■ What the task asks: Copy verbatim the lines of the records below, from the line containing "Task: Focus the Email input field" through the line containing "pos(686,30)", both included.

---*---

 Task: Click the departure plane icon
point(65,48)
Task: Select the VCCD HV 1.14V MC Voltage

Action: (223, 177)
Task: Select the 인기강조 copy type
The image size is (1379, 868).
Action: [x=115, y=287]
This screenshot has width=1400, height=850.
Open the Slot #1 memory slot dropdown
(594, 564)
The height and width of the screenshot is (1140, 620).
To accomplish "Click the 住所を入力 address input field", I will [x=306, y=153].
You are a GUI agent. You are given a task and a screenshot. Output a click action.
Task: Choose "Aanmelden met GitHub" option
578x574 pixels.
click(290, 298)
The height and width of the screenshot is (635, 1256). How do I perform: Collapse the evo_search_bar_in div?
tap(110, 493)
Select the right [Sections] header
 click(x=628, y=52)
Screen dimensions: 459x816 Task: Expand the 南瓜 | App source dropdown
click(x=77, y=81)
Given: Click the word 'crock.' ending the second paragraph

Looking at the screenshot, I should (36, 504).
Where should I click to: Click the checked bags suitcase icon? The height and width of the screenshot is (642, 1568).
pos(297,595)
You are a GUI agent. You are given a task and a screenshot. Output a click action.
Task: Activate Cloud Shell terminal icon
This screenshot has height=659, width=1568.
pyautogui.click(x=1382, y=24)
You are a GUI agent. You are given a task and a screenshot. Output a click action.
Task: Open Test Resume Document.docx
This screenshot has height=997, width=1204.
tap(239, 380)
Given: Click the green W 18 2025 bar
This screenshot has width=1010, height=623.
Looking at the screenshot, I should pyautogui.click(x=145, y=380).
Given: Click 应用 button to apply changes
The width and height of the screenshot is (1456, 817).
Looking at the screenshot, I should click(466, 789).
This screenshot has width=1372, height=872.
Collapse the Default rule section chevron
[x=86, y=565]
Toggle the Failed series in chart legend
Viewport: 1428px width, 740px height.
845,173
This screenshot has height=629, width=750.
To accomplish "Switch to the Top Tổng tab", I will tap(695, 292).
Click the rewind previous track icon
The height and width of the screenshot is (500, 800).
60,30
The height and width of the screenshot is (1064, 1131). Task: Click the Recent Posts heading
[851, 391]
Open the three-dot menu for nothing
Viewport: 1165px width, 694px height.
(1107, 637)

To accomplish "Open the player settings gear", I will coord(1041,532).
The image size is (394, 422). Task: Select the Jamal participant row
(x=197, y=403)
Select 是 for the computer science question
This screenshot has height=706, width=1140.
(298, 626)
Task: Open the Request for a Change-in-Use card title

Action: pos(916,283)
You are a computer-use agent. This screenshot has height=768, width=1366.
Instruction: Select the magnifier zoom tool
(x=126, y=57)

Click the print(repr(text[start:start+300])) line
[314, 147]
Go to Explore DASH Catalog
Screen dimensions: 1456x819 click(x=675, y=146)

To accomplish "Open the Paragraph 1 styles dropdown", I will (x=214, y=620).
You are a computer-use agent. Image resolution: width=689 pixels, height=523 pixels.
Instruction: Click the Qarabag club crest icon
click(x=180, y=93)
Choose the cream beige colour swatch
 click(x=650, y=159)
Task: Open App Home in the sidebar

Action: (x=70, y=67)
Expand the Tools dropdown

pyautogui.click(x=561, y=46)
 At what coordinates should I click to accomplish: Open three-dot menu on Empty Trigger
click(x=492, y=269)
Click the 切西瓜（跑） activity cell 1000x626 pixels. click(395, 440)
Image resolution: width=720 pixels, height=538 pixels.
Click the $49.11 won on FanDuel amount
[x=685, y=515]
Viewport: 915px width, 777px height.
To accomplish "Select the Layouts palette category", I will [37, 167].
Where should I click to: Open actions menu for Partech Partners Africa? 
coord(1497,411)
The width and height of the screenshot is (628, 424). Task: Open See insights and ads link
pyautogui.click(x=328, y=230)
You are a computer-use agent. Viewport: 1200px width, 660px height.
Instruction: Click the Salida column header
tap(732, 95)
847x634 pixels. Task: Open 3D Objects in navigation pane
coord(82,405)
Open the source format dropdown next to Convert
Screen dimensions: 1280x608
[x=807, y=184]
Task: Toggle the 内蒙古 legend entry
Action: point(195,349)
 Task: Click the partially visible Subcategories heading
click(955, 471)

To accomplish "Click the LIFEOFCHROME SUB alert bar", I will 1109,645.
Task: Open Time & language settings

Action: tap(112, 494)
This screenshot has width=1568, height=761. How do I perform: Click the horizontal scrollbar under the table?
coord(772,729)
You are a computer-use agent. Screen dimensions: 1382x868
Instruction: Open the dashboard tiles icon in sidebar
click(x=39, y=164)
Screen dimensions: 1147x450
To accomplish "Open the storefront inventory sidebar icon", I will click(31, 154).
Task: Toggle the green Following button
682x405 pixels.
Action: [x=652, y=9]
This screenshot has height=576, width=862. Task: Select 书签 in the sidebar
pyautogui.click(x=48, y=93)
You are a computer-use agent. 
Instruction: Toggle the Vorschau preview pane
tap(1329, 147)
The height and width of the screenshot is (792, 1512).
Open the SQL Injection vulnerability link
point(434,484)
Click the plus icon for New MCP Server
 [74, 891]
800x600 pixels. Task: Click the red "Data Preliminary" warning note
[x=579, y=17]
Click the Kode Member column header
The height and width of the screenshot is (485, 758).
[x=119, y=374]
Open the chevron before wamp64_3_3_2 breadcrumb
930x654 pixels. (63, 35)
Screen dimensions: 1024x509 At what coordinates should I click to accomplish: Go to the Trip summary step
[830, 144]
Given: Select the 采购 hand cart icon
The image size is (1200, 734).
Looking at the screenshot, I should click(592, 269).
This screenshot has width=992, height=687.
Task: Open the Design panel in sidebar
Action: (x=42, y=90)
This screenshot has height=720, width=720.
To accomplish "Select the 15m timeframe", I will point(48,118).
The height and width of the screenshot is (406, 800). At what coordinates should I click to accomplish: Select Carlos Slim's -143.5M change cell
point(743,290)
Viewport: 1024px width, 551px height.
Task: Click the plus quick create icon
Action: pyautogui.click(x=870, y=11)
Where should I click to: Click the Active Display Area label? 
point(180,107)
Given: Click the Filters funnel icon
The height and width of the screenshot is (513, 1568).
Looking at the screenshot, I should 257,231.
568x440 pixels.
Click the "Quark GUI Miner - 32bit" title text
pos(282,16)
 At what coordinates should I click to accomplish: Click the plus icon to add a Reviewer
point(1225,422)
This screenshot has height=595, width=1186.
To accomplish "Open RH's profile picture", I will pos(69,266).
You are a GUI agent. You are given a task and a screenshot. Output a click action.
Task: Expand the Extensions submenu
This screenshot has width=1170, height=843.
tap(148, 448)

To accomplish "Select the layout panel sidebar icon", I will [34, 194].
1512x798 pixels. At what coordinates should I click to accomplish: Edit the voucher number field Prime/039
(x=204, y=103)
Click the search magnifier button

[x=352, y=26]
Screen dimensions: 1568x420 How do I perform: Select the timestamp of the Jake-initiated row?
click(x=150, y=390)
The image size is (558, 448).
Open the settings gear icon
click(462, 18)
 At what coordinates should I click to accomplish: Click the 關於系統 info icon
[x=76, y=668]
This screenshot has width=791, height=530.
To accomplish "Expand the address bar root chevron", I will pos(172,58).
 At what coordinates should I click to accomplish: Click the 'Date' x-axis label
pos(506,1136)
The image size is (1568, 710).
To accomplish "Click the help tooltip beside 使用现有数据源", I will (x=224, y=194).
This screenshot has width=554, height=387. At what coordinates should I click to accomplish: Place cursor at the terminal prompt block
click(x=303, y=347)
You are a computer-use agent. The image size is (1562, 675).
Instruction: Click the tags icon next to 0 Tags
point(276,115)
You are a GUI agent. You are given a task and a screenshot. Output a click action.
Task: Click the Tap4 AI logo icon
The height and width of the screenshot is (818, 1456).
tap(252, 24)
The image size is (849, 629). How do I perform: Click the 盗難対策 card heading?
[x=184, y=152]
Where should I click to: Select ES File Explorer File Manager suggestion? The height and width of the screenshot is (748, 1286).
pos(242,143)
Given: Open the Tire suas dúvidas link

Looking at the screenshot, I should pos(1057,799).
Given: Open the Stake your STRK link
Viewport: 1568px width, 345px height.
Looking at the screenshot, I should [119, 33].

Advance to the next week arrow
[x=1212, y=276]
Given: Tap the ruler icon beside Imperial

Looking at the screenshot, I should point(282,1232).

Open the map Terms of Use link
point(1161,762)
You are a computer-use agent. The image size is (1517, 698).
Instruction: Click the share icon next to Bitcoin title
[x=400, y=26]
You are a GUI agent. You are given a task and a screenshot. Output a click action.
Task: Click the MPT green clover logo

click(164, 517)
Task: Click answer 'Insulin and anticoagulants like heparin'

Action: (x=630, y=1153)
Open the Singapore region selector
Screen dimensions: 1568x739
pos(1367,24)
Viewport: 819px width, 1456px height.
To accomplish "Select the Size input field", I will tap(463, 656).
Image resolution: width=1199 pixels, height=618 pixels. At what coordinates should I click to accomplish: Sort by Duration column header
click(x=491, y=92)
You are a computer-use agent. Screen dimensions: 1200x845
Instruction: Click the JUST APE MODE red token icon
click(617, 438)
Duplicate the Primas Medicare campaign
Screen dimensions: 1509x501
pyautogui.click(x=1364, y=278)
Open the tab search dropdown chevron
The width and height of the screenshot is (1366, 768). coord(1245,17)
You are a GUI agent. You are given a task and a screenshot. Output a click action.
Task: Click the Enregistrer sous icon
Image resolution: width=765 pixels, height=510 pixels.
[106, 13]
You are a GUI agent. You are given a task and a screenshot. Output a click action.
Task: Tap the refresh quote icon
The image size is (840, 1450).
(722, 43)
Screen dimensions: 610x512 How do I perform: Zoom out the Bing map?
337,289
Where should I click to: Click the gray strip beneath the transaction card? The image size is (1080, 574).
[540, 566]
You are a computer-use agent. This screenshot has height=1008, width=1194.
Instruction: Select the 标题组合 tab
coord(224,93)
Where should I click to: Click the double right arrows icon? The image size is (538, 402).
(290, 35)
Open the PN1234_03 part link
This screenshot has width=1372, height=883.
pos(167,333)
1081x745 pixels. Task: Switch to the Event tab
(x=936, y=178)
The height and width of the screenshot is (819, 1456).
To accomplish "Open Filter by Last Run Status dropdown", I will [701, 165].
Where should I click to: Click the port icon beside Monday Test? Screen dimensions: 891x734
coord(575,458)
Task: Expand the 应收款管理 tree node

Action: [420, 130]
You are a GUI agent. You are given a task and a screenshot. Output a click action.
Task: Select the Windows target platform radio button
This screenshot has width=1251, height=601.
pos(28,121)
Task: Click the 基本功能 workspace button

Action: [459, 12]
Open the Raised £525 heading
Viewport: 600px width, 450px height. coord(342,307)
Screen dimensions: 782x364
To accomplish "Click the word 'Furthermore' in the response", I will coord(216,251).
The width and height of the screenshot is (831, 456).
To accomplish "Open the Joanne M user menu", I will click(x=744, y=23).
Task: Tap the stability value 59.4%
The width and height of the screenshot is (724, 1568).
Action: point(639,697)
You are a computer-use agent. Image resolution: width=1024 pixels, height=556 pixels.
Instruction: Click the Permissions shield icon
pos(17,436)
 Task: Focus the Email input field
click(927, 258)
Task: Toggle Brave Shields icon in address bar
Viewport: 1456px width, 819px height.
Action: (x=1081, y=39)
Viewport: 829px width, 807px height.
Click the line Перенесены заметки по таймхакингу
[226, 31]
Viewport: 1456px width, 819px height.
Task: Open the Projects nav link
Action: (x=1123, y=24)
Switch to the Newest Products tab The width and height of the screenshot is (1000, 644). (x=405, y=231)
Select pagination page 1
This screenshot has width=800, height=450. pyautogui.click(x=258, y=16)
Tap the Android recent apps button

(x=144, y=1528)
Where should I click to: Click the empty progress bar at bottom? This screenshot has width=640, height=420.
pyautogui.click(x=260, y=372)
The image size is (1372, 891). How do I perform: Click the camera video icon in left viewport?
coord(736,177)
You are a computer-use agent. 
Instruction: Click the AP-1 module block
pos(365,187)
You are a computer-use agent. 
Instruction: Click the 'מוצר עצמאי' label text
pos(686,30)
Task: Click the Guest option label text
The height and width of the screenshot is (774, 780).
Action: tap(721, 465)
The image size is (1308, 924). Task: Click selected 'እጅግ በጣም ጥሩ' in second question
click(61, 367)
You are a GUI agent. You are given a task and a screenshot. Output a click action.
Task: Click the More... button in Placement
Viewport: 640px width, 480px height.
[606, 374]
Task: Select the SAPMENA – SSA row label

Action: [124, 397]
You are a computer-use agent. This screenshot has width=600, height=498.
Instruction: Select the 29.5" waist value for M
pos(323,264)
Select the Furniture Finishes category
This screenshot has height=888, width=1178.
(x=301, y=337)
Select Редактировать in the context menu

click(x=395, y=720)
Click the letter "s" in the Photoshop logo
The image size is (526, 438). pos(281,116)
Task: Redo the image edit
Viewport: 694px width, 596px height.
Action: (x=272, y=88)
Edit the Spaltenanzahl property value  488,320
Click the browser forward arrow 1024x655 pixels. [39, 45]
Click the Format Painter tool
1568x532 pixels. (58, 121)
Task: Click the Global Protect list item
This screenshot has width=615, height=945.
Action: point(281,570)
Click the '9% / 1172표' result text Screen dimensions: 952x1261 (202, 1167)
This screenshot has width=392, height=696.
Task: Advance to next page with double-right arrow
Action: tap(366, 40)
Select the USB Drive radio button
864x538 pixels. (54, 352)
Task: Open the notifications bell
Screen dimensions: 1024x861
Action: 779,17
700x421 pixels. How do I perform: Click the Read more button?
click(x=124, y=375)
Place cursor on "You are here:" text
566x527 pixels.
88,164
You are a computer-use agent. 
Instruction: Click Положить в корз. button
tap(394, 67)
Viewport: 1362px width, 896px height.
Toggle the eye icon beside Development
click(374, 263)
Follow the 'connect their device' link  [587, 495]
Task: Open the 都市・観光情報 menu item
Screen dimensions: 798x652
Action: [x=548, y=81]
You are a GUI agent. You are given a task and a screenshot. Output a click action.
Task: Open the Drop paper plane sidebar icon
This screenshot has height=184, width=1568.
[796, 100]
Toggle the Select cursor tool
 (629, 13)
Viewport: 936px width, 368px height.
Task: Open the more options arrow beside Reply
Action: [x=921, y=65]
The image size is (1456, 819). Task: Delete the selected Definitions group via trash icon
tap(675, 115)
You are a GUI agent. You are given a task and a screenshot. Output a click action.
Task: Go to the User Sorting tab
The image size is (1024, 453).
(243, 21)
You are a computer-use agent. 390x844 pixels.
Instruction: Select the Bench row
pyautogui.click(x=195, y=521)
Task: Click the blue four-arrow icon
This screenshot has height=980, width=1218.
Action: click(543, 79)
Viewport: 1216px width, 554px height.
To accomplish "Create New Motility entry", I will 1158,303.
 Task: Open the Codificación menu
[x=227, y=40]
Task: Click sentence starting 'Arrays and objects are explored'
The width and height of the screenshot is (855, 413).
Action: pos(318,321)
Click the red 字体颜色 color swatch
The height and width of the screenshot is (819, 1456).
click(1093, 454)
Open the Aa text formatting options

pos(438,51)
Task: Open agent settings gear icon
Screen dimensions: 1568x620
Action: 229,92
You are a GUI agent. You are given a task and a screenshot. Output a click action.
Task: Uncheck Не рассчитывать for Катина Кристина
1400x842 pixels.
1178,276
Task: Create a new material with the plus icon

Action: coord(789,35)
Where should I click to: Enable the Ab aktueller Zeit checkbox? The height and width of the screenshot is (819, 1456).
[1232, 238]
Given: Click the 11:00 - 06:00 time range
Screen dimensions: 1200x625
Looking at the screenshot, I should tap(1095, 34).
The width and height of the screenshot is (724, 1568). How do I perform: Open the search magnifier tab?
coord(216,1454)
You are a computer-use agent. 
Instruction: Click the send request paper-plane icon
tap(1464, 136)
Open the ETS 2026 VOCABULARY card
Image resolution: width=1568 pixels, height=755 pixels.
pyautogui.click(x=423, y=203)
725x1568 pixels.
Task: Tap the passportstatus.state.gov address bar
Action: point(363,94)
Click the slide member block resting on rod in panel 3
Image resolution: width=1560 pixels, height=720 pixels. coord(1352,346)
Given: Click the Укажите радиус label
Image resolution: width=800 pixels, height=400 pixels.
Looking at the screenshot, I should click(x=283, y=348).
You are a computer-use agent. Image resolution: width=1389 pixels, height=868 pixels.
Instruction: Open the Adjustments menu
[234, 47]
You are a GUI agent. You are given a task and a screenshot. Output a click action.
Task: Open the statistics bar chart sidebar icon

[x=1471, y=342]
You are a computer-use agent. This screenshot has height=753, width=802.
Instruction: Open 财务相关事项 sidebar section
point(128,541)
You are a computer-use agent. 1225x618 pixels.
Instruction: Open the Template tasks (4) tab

---*---

■ Result of this exercise:
 Task: Focus the Email input field
click(927, 258)
Task: Toggle Brave Shields icon in address bar
Viewport: 1456px width, 819px height.
Action: (x=1081, y=39)
Viewport: 829px width, 807px height.
Click the line Перенесены заметки по таймхакингу
[226, 31]
Viewport: 1456px width, 819px height.
Task: Open the Projects nav link
Action: (x=1123, y=24)
Switch to the Newest Products tab The width and height of the screenshot is (1000, 644). (x=405, y=231)
Select pagination page 1
This screenshot has width=800, height=450. pyautogui.click(x=258, y=16)
Tap the Android recent apps button

(x=144, y=1528)
Where should I click to: Click the empty progress bar at bottom? This screenshot has width=640, height=420.
pyautogui.click(x=260, y=372)
The image size is (1372, 891). How do I perform: Click the camera video icon in left viewport?
coord(736,177)
You are a computer-use agent. 
Instruction: Click the AP-1 module block
pos(365,187)
You are a computer-use agent. 
Instruction: Click the 'מוצר עצמאי' label text
pos(686,30)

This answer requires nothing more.